La grande lessive (!) : la critique du film (1968)

Comédie | 1h35min
Note de la rédaction :
7/10
7
La grande lessive, l'affiche

Note des spectateurs :

Tirant à boulets rouges sur la société française de son époque, Mocky réussit avec La grande lessive (!) une comédie aussi jubilatoire que folle. Totalement délirant.

Synopsis : Révolté par l’apathie de ses élèves, qu’il attribue à leur surconsommation de télévision, Armand Saint-Just, professeur de lettres, entreprend de neutraliser les antennes réceptrices sur les toits de Paris.

La troisième collaboration entre Mocky et Bourvil

Critique : Au cours des années 60, le cinéaste Jean-Pierre Mocky a connu le succès avec quelques comédies audacieuses comme Un drôle de paroissien (1963) qui restera son plus gros score au box-office national. Après la performance moins convaincante de La grande frousse (1964), Mocky retrouve pour la troisième fois Bourvil avec La grande lessive (!) en 1968.

La grande lessive, la jaquette du DVD

© 1970 Mocky Delicious Products / © 2018 ESC Editions. Conception graphique Dark Star. Tous droits réservés.

Si l’on en croit les mémoires du réalisateur, celui-ci aurait convaincu Bourvil de tourner pour lui à un prix réduit en lui offrant le rôle d’un professeur intellectuel. Effectivement, l’acteur était surtout connu pour ses interprétations de nigauds un peu naïfs et cela lui permettait de briser son image publique. Il se voit confier ici le rôle d’un professeur de français désespéré de voir ses élèves affalés sur leurs tables, à cause d’une surconsommation de programmes télévisés.

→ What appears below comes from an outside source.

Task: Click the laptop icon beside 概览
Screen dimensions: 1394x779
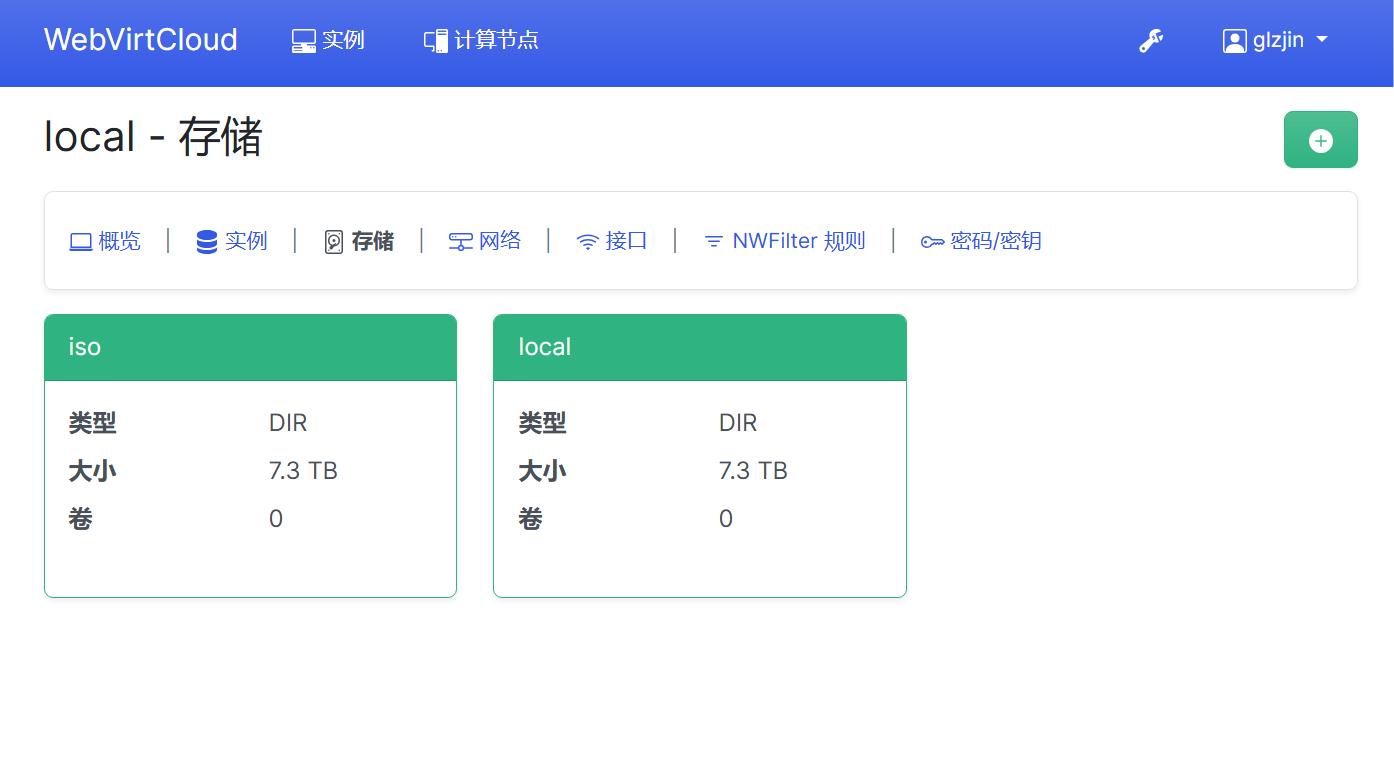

Du coup, l’homme, tel un Don Quichotte des temps modernes, se sent investi d’une mission de service public : détraquer les ondes hertziennes pour empêcher la télévision de ramollir le cerveau de ses chers élèves.

Mocky lave son linge sale

Sur ce postulat de départ hautement fantaisiste, Mocky se livre à un jeu de massacre assez jubilatoire où toutes les strates de la société en prennent pour leur grade. Si Mocky égratigne plutôt gentiment le milieu enseignant – qu’il accuse quand même de passivité – il se fait bien plus cinglant vis-à-vis des autres institutions que sont la police et les édiles. Ainsi, comme à son habitude, Mocky ridiculise les policiers en les dépeignant comme une bande d’abrutis. Les classes bourgeoises ne sont pas épargnées puisque le personnage de Michael Lonsdale est décrit comme un alcoolique notoire, alors qu’il se révèle être le secrétaire de l’Elysée. Au passage, l’acteur livre une prestation impeccable, et franchement hilarante.

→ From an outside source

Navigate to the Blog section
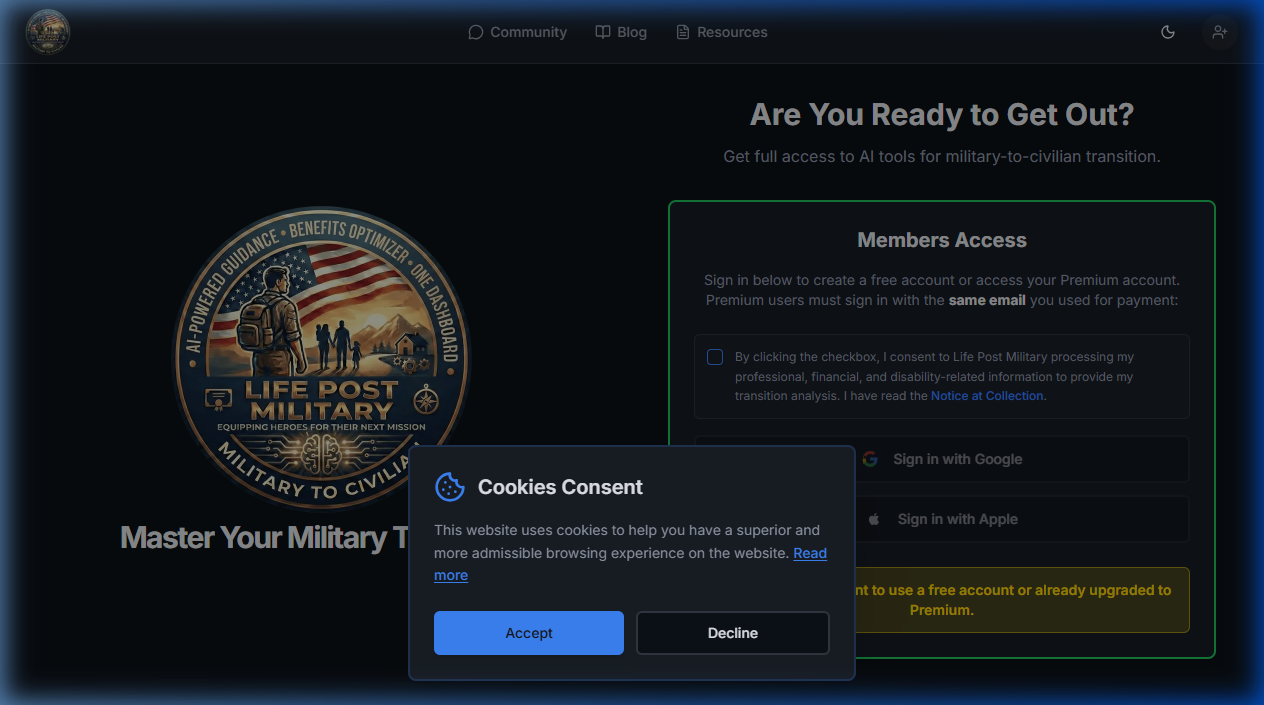Image resolution: width=1264 pixels, height=705 pixels. coord(630,32)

Même constat pour le directeur de la télévision incarné avec gourmandise par un Jean Poiret qui semble jubiler. L’acteur forme un duo impeccable avec Bourvil, comme on a déjà pu le constater dans les deux films précédents du duo Mocky-Bourvil. Enfin, Francis Blanche parvient à nous faire rire à de multiples reprises avec son personnage de dentiste embarqué par hasard dans cette aventure rocambolesque. Toutefois, si ces bourgeois sont caricaturés par Mocky, la classe ouvrière n’est pas épargnée non plus puisqu’elle ne souhaite que s’abrutir devant la télévision. Sorte de prescience du réalisateur par rapport à la future addiction de la population envers tout type d’écran.

Un film très drôle et emporté par un véritable vent de folie

Parfois très drôle, La grande lessive (!) ne recule pas devant la grosse caricature, opte parfois pour le vaudeville et cède également de temps à autre à la vulgarité. Toutefois, ce ne sont que quelques scories dans un ensemble particulièrement dynamique, porté par des comédiens inspirés et visiblement heureux de participer à ce grand lavage de linge sale en famille.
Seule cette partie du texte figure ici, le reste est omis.